## WHAT IS NEEDED
Carry on the article about eucalypt trees that remember heatwaves, starting right after its last sentence.

A species of Australian eucalypt can not only remember heatwaves but help its offspring cope with extreme temperatures.
Eucalypts are some of the cleverest Australians around. Some have developed thick, tough bark to protect against fire, while their leaves typically hang vertically to avoid the harsh sun.
Now it seems, like us, they remember extreme temperatures. But unlike us, they are able to adapt and prepare their offspring to better cope with heatwaves.
Researchers at Macquarie University have discovered Eucalyptus grandis seedlings, commonly known as flooded gum or rose gum, whose parents have experienced more days of extreme heat (15 degrees above average) in the wild, are better able to cope with simulated heatwave conditions.
They do so by making more protective proteins to safeguard their cells from heat stress.
Dr Rachael Gallagher, senior author of the paper published in the journal Functional Ecology, says the findings are “very surprising and exciting, especially the strength of the finding.
“We have shown that trees have a molecular memory for extreme heat,” she told AAP.
“There was a very clear pattern – the more exposed you were as an adult, the more equipped your seedlings were to cope with extreme heat events.”
The flooded gum is a widespread tree species along Australia’s east coast and also an important forestry species, grown in timber plantations around the world including in Australia, South Africa and Brazil.

## DATA PROVIDED

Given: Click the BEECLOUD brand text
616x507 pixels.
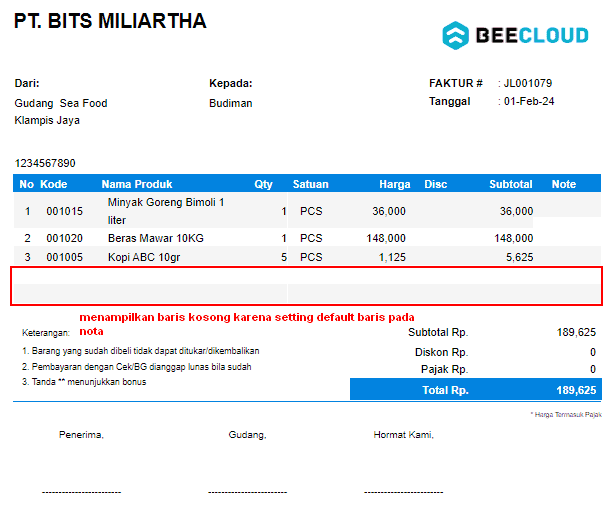Looking at the screenshot, I should click(532, 35).
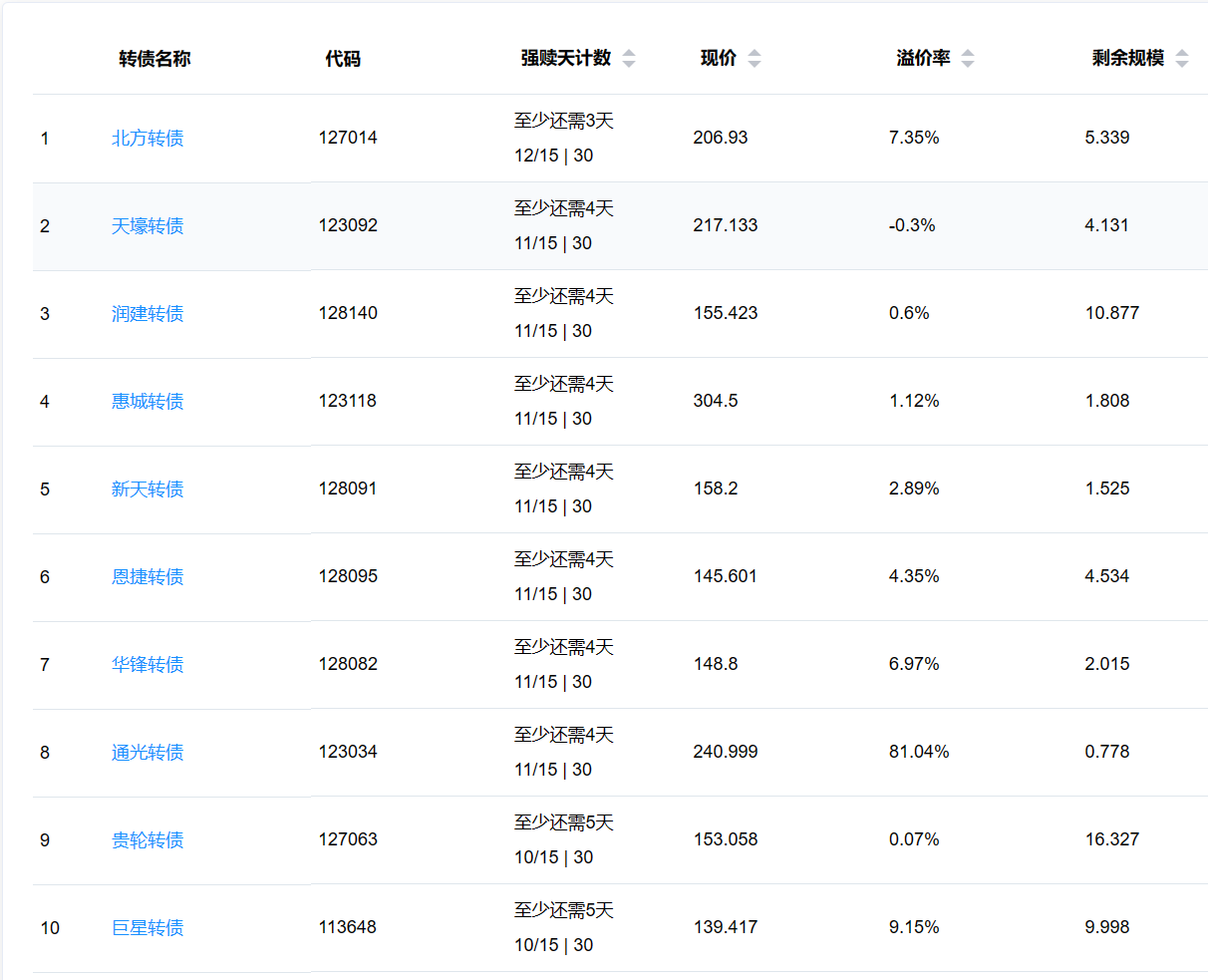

## ANSWER SPACE
Now Gallagher and her team want to know whether other species of eucalypt – of which there are several hundred in Australia – and other trees can also pass this heat resistance on.
Gallagher says the findings will help show which tree populations may be best to use in bush regeneration projects, the translocation of trees, the greening of urban areas and climate-proofing forestry plantations as temperatures become more extreme.
“This kind of information can show which populations will be most resistant to climate change, which is important from an investment point of view because trees are pretty expensive,” she said.
But she stops short of describing trees as resistant to climate change.
“The rapid pace of climate change is rapidly outstripping incremental changes in temperature. It could be that the rate of climate change is just too fast for trees to be able to keep up.”